Kathryn Scott has measured the work of bees, butterflies and hummingbirds at sustainable coffee plantations in Costa Rica, documented the nesting and feeding habits of penguins in Patagonia and surveyed the health of coral reefs in the Caribbean.
Scott is not a formally trained scientist. The 75-year-old resident of Olympia, Wash., is a volunteer whose work on scientific expeditions was arranged through a nonprofit organization called Earthwatch Institute.
If you are eager to help in wildlife conservation, opportunities abound to work hands-on with small and cute animals, like baby owls, huge and cute ones like pandas and huge and not-so-cute beasts like rhinos. You can volunteer to work on research trips in the U.S., or abroad from Africa to Asia.
Penguin hatches in your hand
Scott has been on nine excursions arranged by Earthwatch, including a census of birds and bats in Cuba, a study of orca pod feeding habits in Canada and the compilation of data on birds and reptiles in Australia. One memory stands out. “My single favorite moment was the sight of a tiny penguin beak protruding out of the hole it had made in the egg it was hatching from,” she recalls.
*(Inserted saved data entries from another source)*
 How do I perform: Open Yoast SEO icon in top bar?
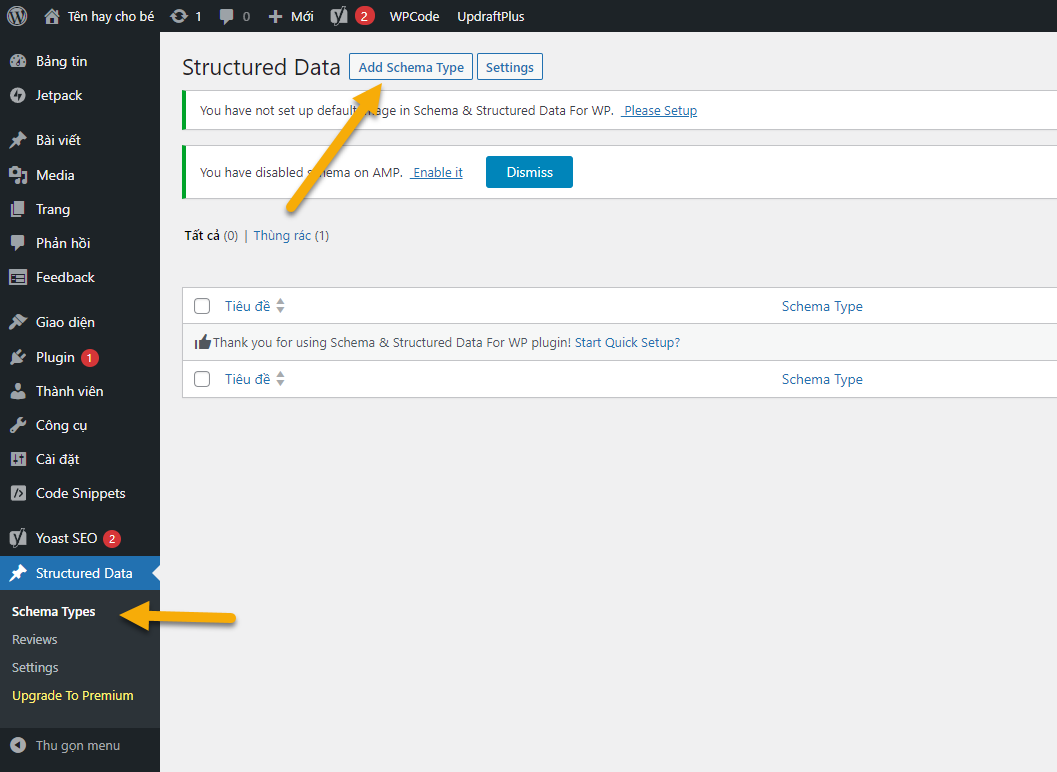pos(340,16)
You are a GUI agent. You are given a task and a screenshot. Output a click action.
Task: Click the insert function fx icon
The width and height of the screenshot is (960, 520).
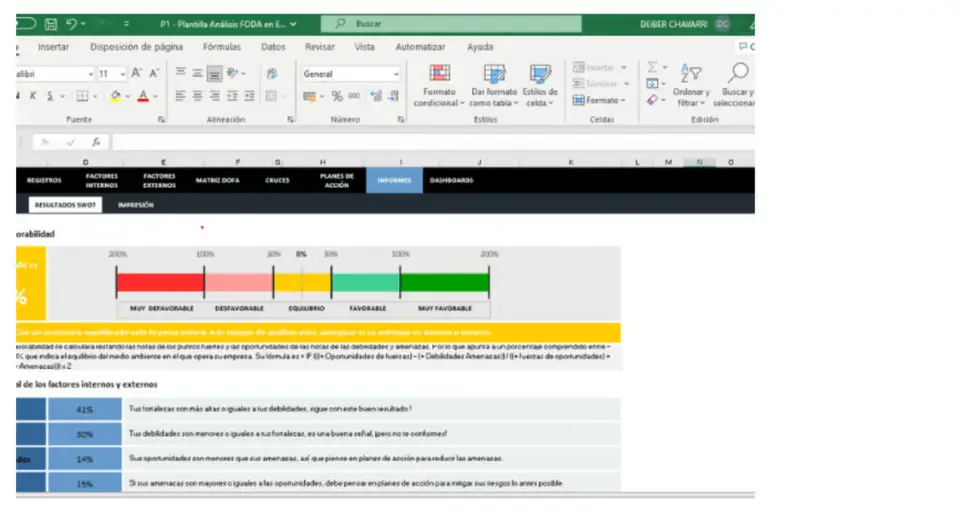tap(96, 142)
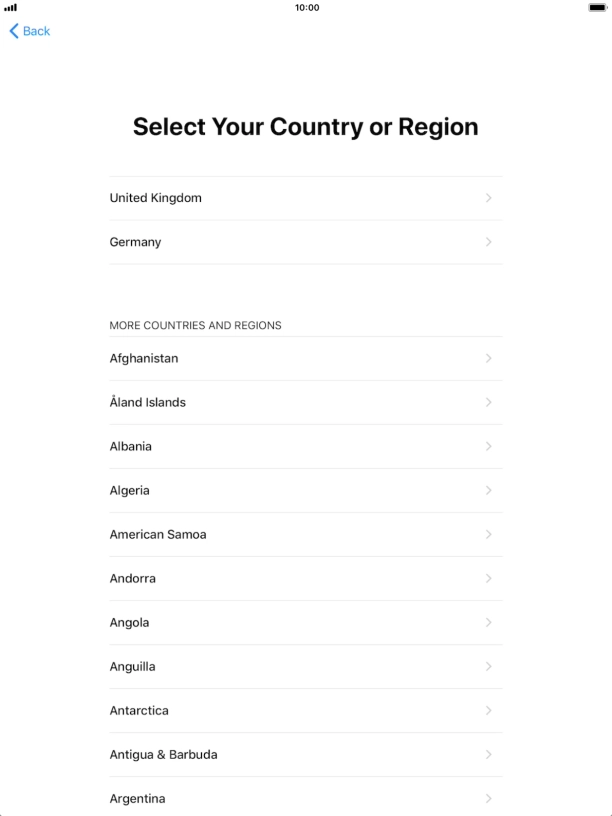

Prefer to observe? There also are opportunities to watch conservation groups at work.
“It’s a way to go somewhere I’ve never been to do something I’ve never done,” says Scott. “Sometimes the unfamiliarity of a new place and a new task is a little scary. But it’s a good kind of scary — the kind where you’re operating with a little more alertness and a little more aliveness than in your familiar routines.”
An extra thrill: maybe you’ll help discover a new species, or help form a new nature reserve. Earthwatch, which pioneered its citizen science model in 1971, has discovered a new dinosaur and identified a new spider species in the Cape Cod National Seashore, where it also preserved and relocated a Life-Saving Station built in 1897.
Working in an owl nursery
In northern Utah, Marcia Henderson, 66, of Las Vegas climbed ladders to pluck baby owls from their nests in trees and weigh and measure them after carrying them down, one baby per sack. “It was really fun,” she says. “They were very cute, maybe four inches, and already had feathers. Their parents were pretty good about it.”